Researchers at Pennsylvania State University report that they have found that essentially all coding and noncoding RNA originates at the same types of locations along the human genome.
The scientists believe their work is especially intriguing because noncoding RNA, aka “genomic dark matter,” is not involved in making proteins but still comprises more than 95% percent of the human genome. They think their findings eventually may help to pinpoint exactly where complex-disease traits reside since the genetic origins of many diseases reside outside the coding region of the genome.
The Penn State group published their study (“Genomic organization of human transcription initiation complexes”) as an advance online publication in this week’s Nature.
B. Franklin Pugh, Ph.D., who holds the Willaman Chair in Molecular Biology at Penn State, and postdoc Bryan Venters, Ph.D., who now holds a faculty position at Vanderbilt University, set out to identify the precise location of the beginnings of transcription.
“The human genome is pervasively transcribed, yet only a small fraction is coding,” wrote the investigators. “Widespread coding and noncoding transcription across the human genome arises from discrete transcription initiation complexes assembled at four core promoter elements [BREu, TATA, BREd, and INR, in constrained positions].”
However, Dr.
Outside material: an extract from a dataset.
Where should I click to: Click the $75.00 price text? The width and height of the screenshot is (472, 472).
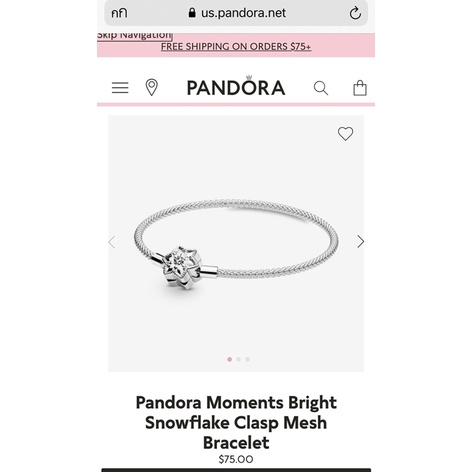[236, 459]
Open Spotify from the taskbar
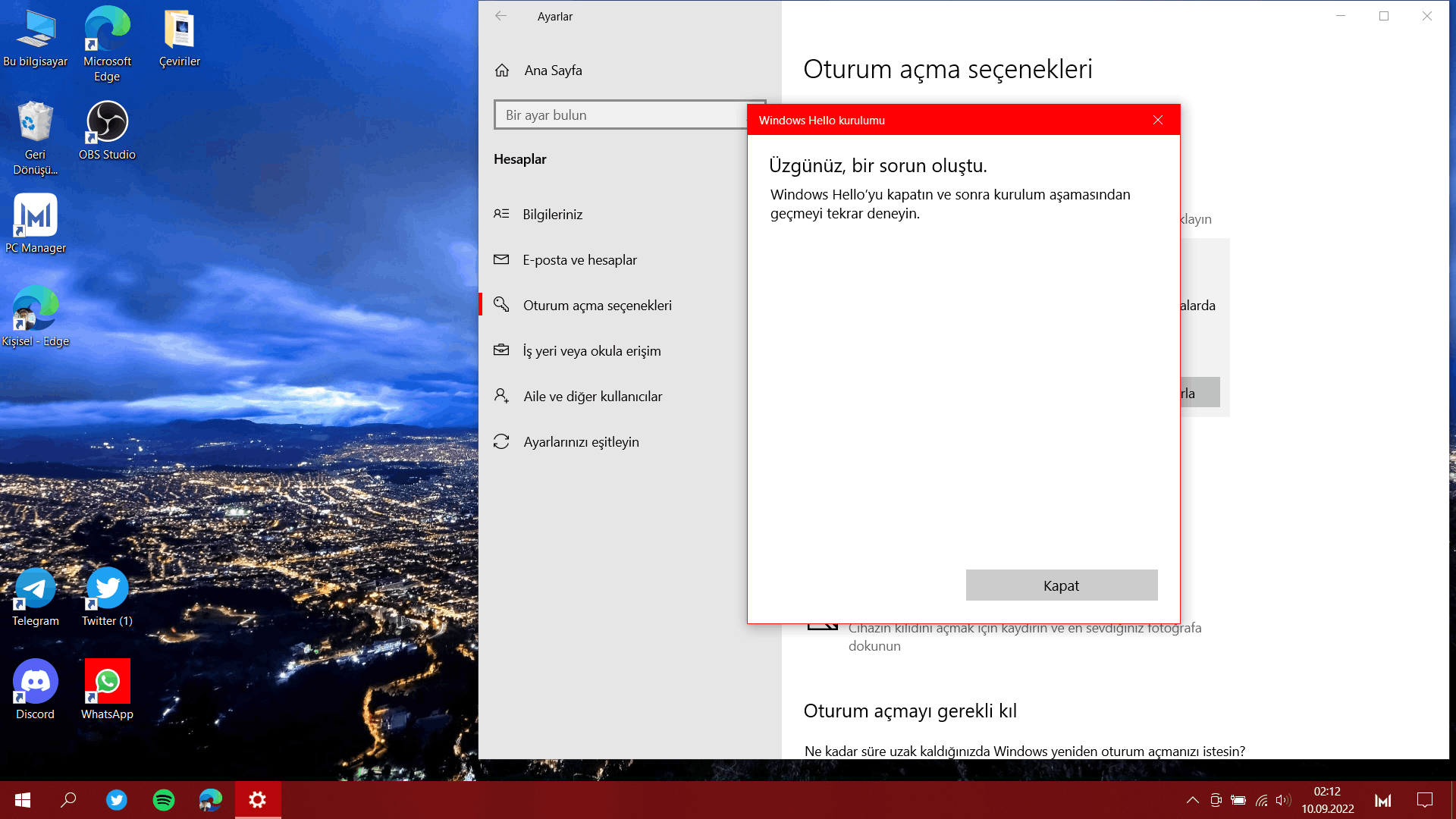The width and height of the screenshot is (1456, 819). (x=164, y=800)
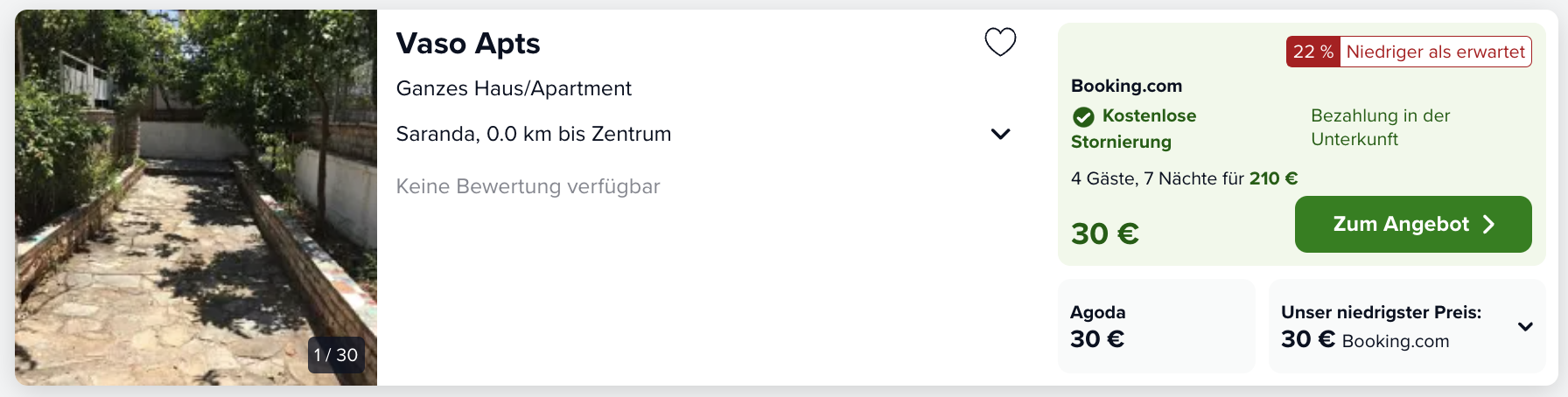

Pugh said that, in their quest to learn just where transcription begins, other scientists had looked directly at RNA. But he and Dr. Venters instead determined where along human chromosomes the proteins that initiate transcription of the noncoding RNA were located.
“We took this approach because so many RNAs are rapidly destroyed soon after they are made, and this makes them hard to detect,” explained Dr. Pugh said. “So rather than look for the RNA product of transcription we looked for the ‘initiation machine’ that makes the RNA. This machine assembles RNA polymerase, which goes on to make RNA, which goes on to make a protein.”
Dr. Pugh added that he and Dr. Venters were amazed to find 160,000 of these initiation machines, because humans only have about 30,000 genes. “This finding is even more remarkable, given that fewer than 10,000 of these machines actually were found right at the site of genes,” continued Dr. Pugh. “Since most genes are turned off in cells, it is understandable why they are typically devoid of the initiation machinery.”
The remaining 150,000 initiation machines, i.e., those Drs. Pugh and Venters did not find right at genes, remained somewhat mysterious.
“These initiation machines that were not associated with genes were clearly active since they were making RNA and aligned with fragments of RNA discovered by other scientists,” noted Dr. Pugh. “In the early days, these fragments of RNA were generally dismissed as irrelevant since they did not code for proteins.”
He also pointed out that it was easy to dismiss these fragments because they lacked a feature called polyadenylation (a long string of genetic material, adenosine bases) that protect the RNA from being destroyed. Drs. Pugh and Venters further validated their surprising findings by determining that these noncoding initiation machines recognized the same DNA sequences as the ones at coding genes, indicating that they have a specific origin and that their production is regulated, just like it is at coding genes.
“These noncoding RNAs have been called the ‘dark matter’ of the genome because, just like the dark matter of the universe, they are massive in terms of coverage [of the human genome]. However, they are difficult to detect and no one knows exactly what they all are doing or why they are there,” said Dr. Pugh. “Now at least we know that they are real, and not just ‘noise’ or ‘junk.’ Of course, the next step is to answer the question, ‘what, in fact, do they do?’”
Dr. Pugh thinks the implications of this research could represent one step towards solving the problem of “missing heritability,” which is a concept that describes how most traits, including many diseases, cannot be accounted for by individual genes and seem to have their origins in regions of the genome that do not code for proteins.